SELL! SELL! SELL! This is the typical response recommended by the media right now as they go about trying to make some sense out of things that are unable to be understood, forecasted or responded to. It’s what they do.
What should you be doing with your portfolio to account for the coronavirus? If I had a dime for how many times I’ve heard that over the past couple of weeks, I’d already be retired. Seriously though, what should you be doing with your portfolio to account for the coronavirus? I am just kidding because I am not sure what that question even means.
I don’t personally believe anyone should alter their portfolios due to the coronavirus. I’m not trying to downplay the health risks associated with it, nor anything else, but to believe that you should “do something with your portfolio” due to this health scare seems absurd to me.
People sell because they don’t know what they own. They believe they own some portion of the future earnings of an erratic slot machine. When, back here in reality, they own portions of some of the best managed, most well-capitalized businesses in the entire world. Are we to believe that over the span of one week that the value of these businesses ACTUALLY dropped 15%?!

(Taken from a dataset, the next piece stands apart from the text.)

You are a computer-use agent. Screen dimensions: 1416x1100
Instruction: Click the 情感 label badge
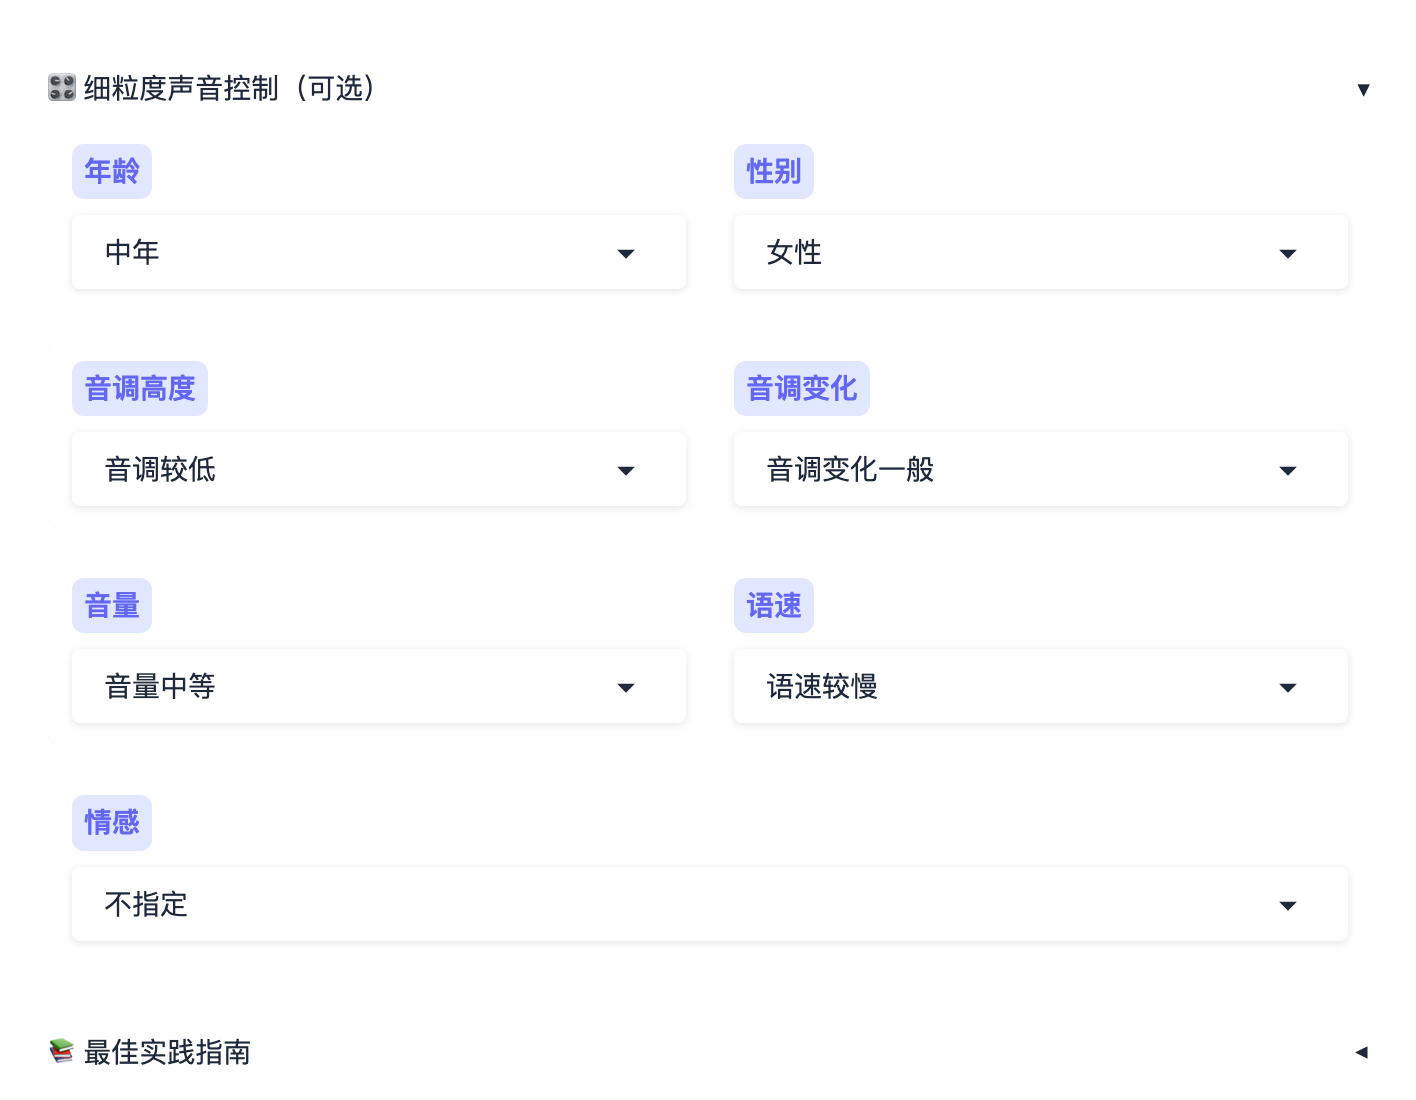[112, 822]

Think about this on a smaller scale. Do you think your local coffee shop or pet store owner is putting their business up for sale because of the coronavirus? I think that’s rhetorical. Then why do we feel we need to be selling our portfolios comprised of businesses that have much longer track records and a laundry list of superlatives?
That may be beside the point anyway. Here’s the key: If you have appropriately allocated your portfolio to account for these all-too-common-and-expected market corrections, then the answer to the “What should you do?” question is to keep going to work, or playing golf, or reading books, or whatever. Anything but turn on the TV, lest you risk making a decision you will most likely regret.
People who are selling at this moment may feel some level of comfort that they have stopped the bleeding. What they haven’t done is determined when will they get back in? What if today is the last day of this “sell-off” like Christmas Eve was? I’ll bet that most people who decided to sell have no plan whatsoever as to when to get back into the market. They just had a panic-driven desire to get out. I get it. It’s a natural feeling.
But one of the many problems with trying to time the market - and make no mistake, that’s exactly what this type of reaction is - is that you have to be right TWICE. You have to be right when you get out AND when you get back in. If today is the last day of this, then the people getting out today have negatively impacted their long-term rate of return. It may even be drastically altered depending on when they reinvest.
Returning to what I said above, if you have properly allocated your portfolio and have some percentage of your funds set aside to account for a couple/few/whatever years of income in more conservative assets, then what difference does it make what happens in a couple of weeks/months?
Just remember, your portfolio was built for this. It was built to handle just this type of market correction even if it goes on for quite a bit longer. It’s why you wisely planned before the storm came.
This too shall pass.
This post is not advice. Please see additional disclaimers.